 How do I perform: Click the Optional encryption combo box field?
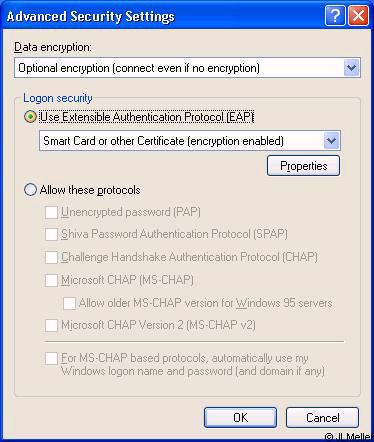coord(187,68)
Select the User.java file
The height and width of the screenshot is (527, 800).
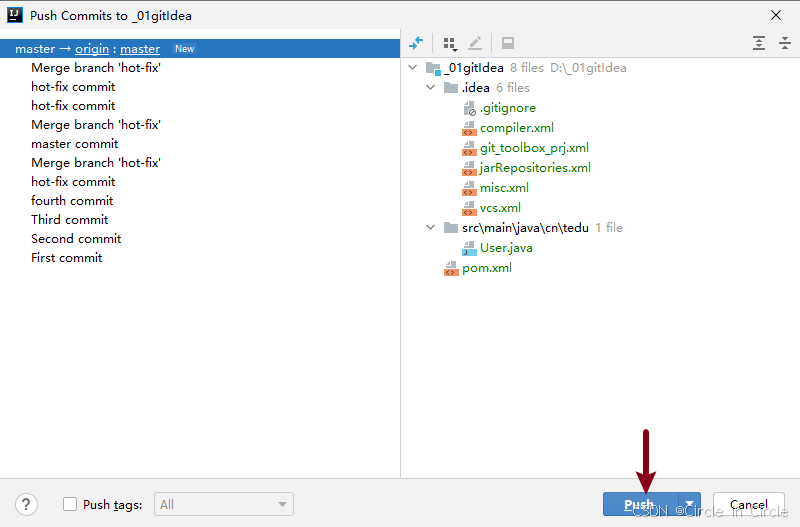pyautogui.click(x=506, y=248)
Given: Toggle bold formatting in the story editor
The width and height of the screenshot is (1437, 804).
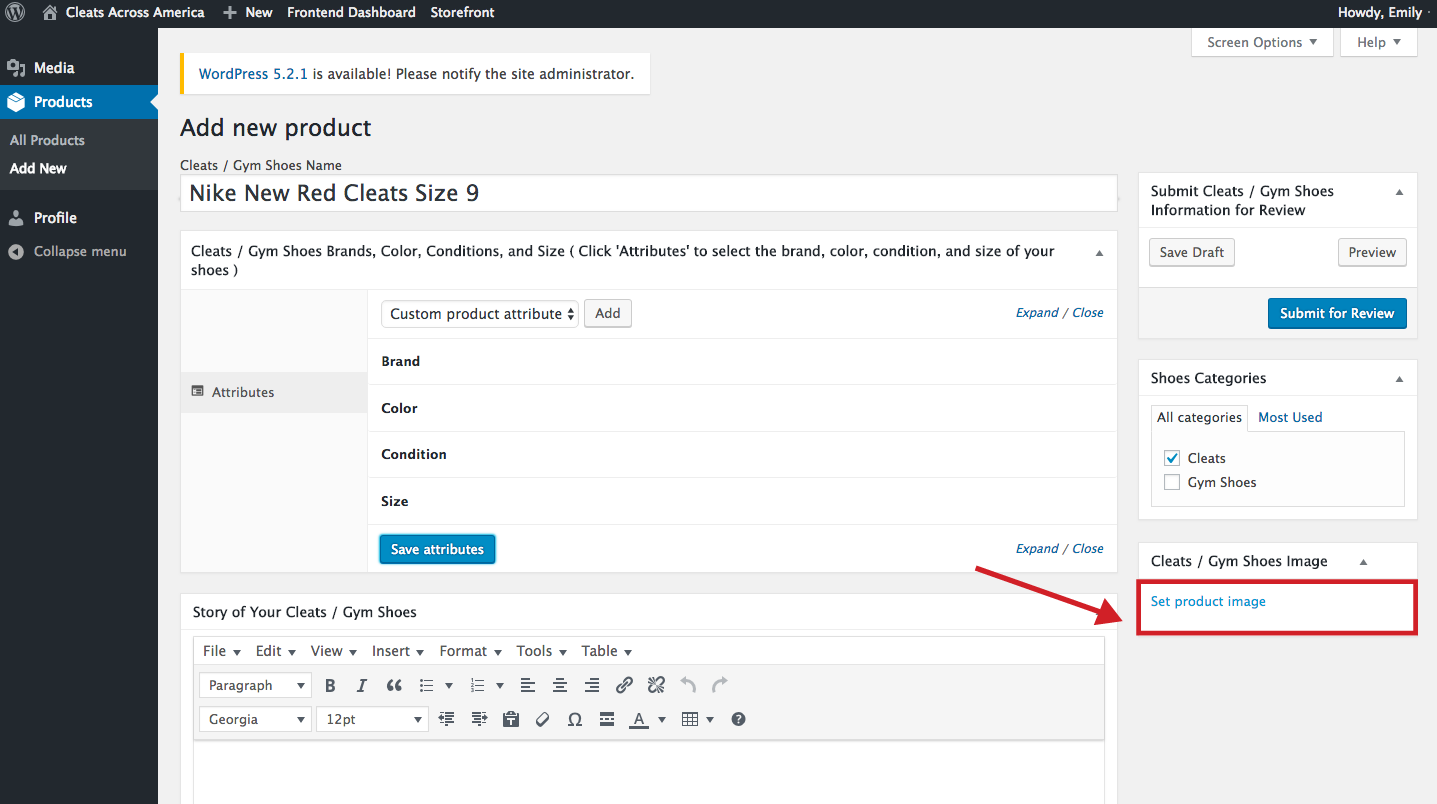Looking at the screenshot, I should tap(330, 685).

******

* Given instruction
Reproduce every line of the material above word for word, leaving out the pictures.

* Correct output
 How do I perform: Click the Optional encryption combo box field?
coord(187,68)
Select the User.java file
The height and width of the screenshot is (527, 800).
pyautogui.click(x=506, y=248)
Given: Toggle bold formatting in the story editor
The width and height of the screenshot is (1437, 804).
Looking at the screenshot, I should tap(330, 685).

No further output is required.